Instructions to follow: Restate word for word the lines of the records below, starting at the line that contains "You are a GUI" and ending at the line that contains "ਪਰਾਈਵੇਟ ਨੀਤੀ (336, 2545)", with both of those lines included and nothing else.

Records supplied:
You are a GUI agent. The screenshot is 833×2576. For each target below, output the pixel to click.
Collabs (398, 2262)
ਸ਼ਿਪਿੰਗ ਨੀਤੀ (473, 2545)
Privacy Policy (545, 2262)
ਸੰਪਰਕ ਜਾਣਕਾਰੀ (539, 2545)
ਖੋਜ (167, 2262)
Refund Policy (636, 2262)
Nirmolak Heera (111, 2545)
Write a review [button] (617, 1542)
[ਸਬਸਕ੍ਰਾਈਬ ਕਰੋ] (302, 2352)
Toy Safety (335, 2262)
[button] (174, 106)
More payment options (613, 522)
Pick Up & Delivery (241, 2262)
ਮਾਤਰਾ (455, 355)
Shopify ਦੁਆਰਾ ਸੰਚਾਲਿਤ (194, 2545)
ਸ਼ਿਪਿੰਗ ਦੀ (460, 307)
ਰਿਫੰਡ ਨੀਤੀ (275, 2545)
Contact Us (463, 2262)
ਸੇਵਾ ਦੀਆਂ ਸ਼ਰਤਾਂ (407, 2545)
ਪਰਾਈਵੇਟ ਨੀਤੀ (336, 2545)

---

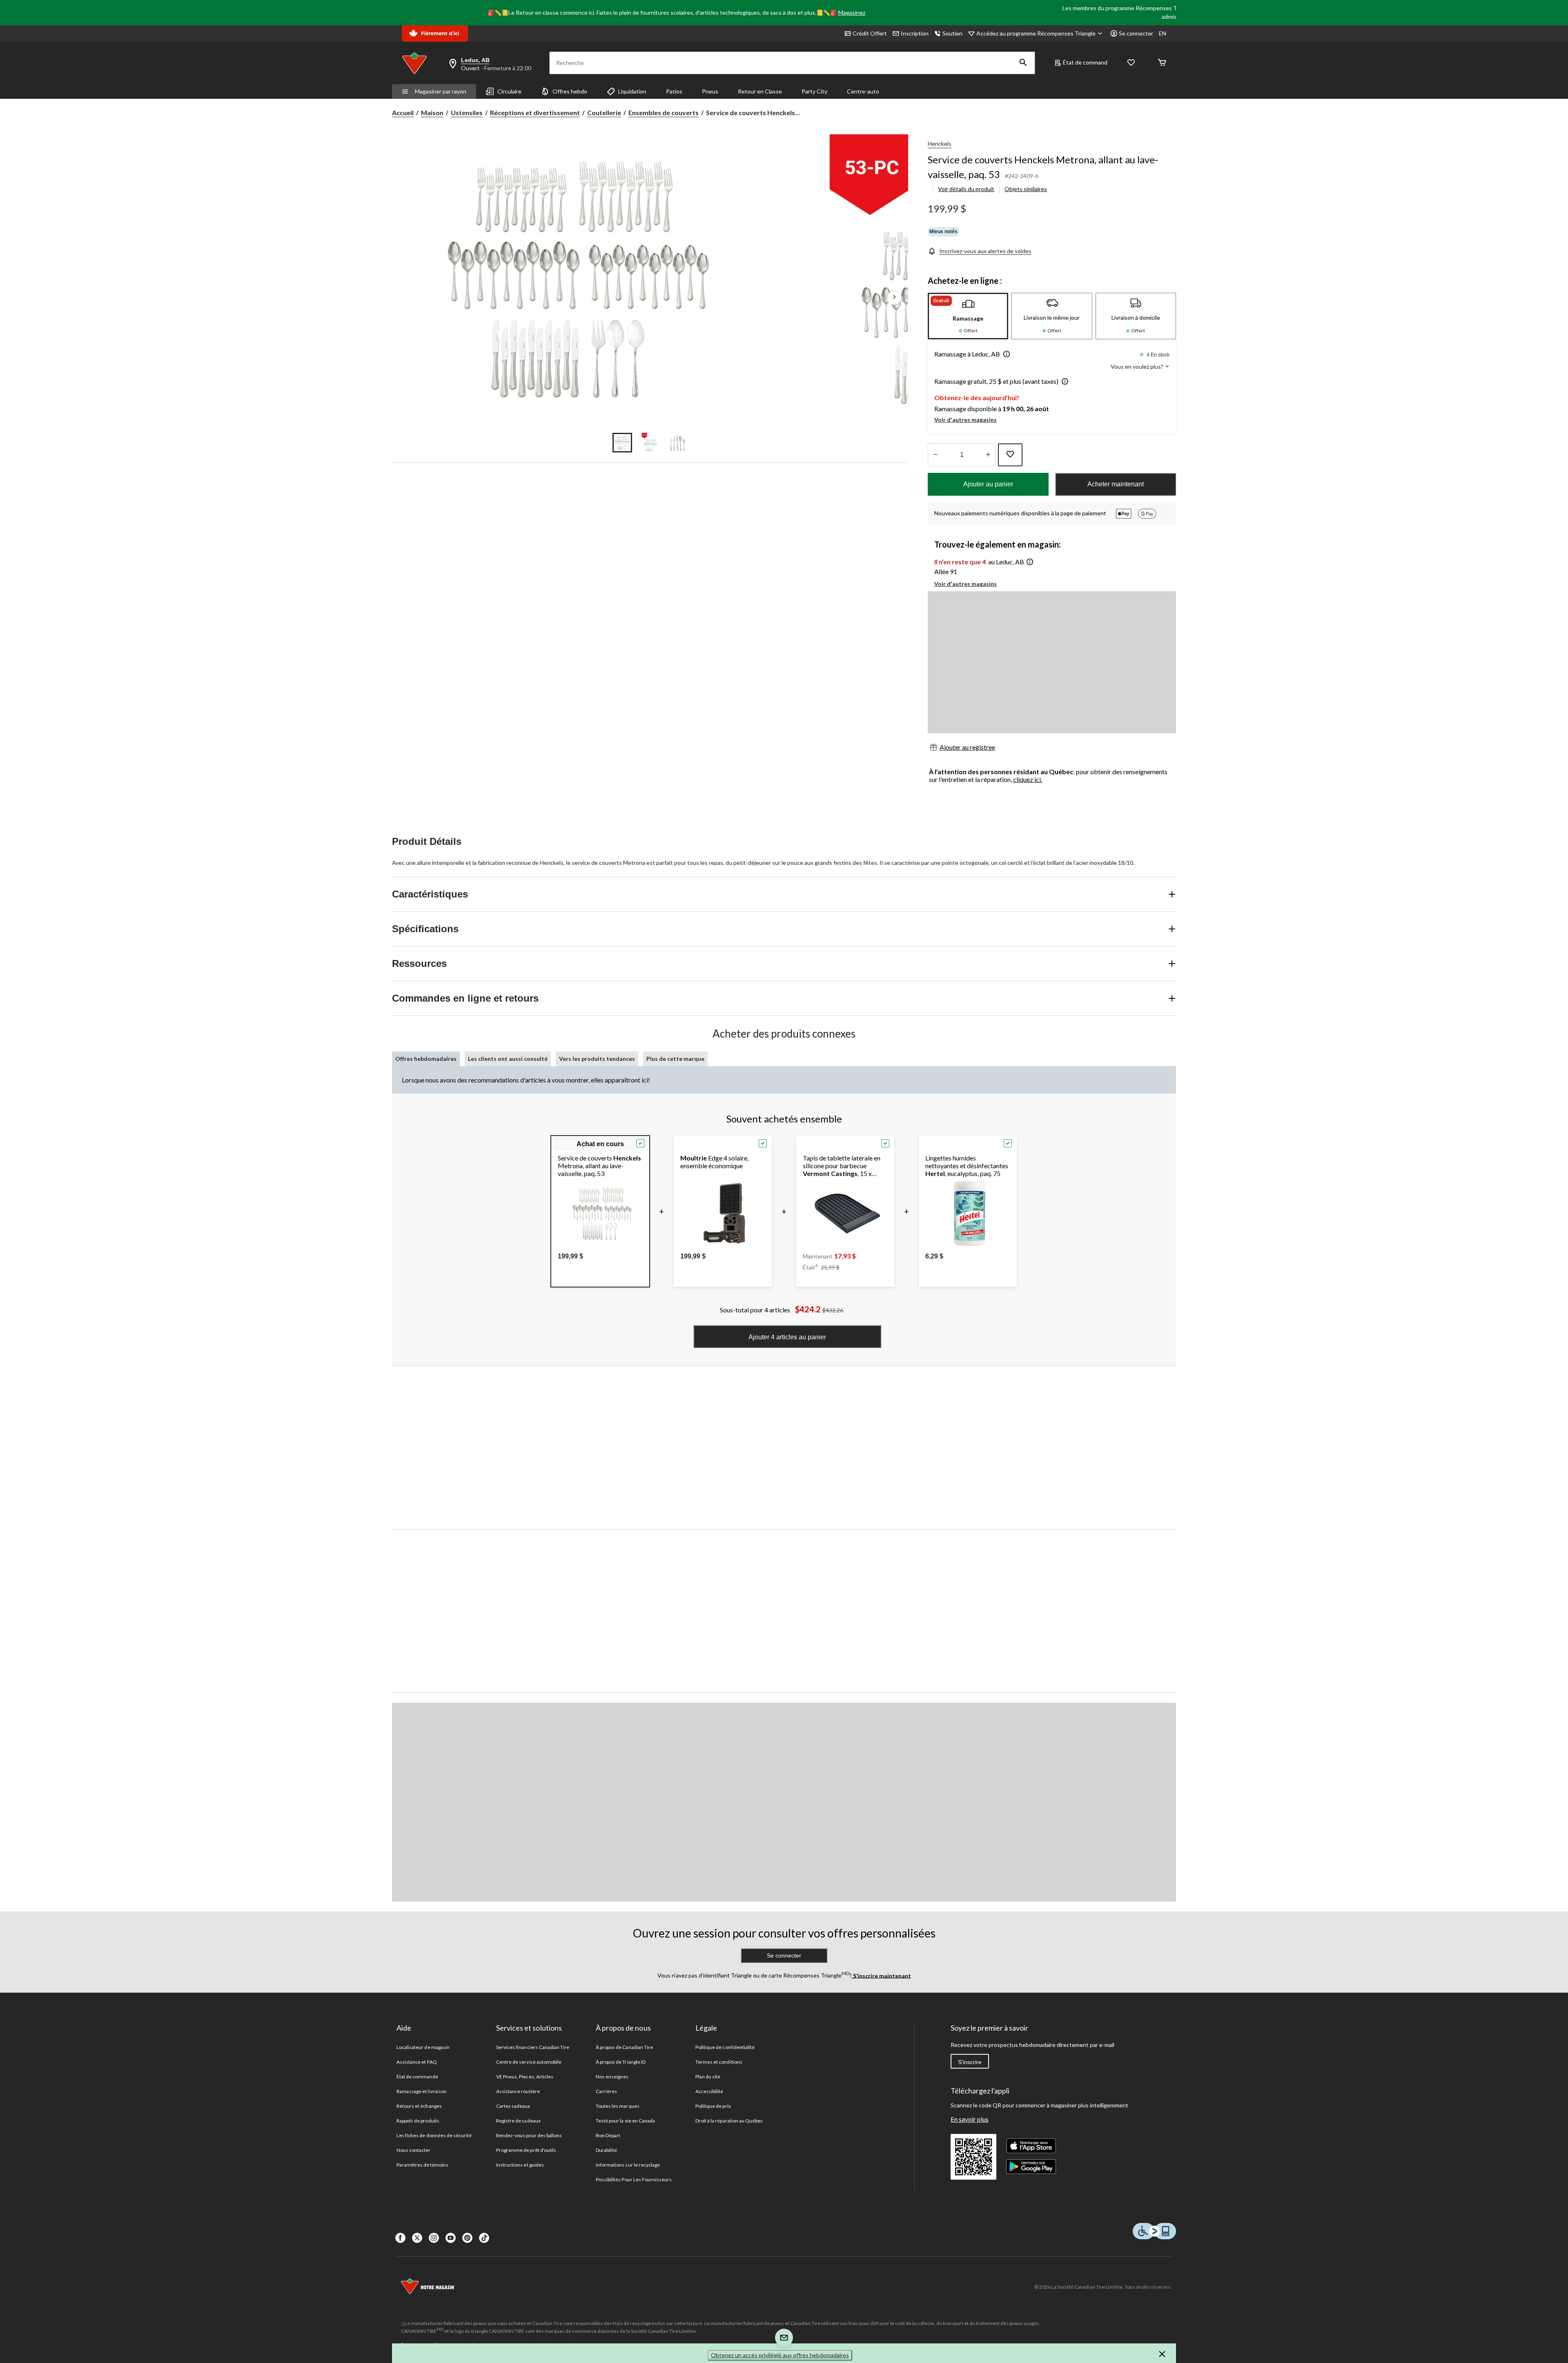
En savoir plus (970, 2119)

Exercise output:
You are a GUI agent. The screenshot is 833×2576. For each target below, output the pixel to click.
Collabs (398, 2262)
ਸ਼ਿਪਿੰਗ ਨੀਤੀ (473, 2545)
Privacy Policy (545, 2262)
ਸੰਪਰਕ ਜਾਣਕਾਰੀ (539, 2545)
ਖੋਜ (167, 2262)
Refund Policy (636, 2262)
Nirmolak Heera (111, 2545)
Write a review [button] (617, 1542)
[ਸਬਸਕ੍ਰਾਈਬ ਕਰੋ] (302, 2352)
Toy Safety (335, 2262)
[button] (174, 106)
More payment options (613, 522)
Pick Up & Delivery (241, 2262)
ਮਾਤਰਾ (455, 355)
Shopify ਦੁਆਰਾ ਸੰਚਾਲਿਤ (194, 2545)
ਸ਼ਿਪਿੰਗ ਦੀ (460, 307)
ਰਿਫੰਡ ਨੀਤੀ (275, 2545)
Contact Us (463, 2262)
ਸੇਵਾ ਦੀਆਂ ਸ਼ਰਤਾਂ (407, 2545)
ਪਰਾਈਵੇਟ ਨੀਤੀ (336, 2545)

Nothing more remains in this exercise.